* Exercise directions: Find every line in the data that contains the word "agent". Return each of those lines.

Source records
# # # # #

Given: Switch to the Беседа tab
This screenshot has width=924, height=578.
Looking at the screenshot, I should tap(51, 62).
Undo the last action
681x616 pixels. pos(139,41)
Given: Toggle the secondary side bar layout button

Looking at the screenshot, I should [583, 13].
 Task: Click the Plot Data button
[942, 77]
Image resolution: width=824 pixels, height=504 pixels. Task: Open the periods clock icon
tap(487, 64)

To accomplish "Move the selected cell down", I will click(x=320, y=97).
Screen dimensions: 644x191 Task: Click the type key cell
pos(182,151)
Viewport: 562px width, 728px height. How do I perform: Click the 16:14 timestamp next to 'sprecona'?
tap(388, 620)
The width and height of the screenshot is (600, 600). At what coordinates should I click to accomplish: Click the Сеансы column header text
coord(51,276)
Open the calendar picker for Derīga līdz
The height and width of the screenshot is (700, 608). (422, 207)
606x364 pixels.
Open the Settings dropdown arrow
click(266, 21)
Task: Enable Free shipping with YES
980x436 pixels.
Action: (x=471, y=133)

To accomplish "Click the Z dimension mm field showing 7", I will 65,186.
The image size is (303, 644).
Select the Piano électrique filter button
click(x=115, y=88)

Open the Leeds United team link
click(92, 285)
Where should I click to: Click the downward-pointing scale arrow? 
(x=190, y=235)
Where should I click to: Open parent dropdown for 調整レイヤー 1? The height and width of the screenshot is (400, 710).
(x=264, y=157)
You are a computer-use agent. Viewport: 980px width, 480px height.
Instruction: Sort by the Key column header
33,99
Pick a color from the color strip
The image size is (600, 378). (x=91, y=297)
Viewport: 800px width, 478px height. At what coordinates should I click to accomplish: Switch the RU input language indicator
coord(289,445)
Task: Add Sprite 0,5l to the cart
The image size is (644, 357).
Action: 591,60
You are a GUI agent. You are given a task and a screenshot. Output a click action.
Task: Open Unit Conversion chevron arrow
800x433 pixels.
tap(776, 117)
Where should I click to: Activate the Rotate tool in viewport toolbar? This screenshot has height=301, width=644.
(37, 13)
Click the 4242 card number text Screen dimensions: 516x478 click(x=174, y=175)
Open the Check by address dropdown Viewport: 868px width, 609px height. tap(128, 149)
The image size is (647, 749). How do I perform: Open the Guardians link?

# # # # #

* Answer section:
You are a computer-use agent. Viewport: 980px width, 480px height.
You are a GUI agent. You are given a task and a screenshot. Output a click action.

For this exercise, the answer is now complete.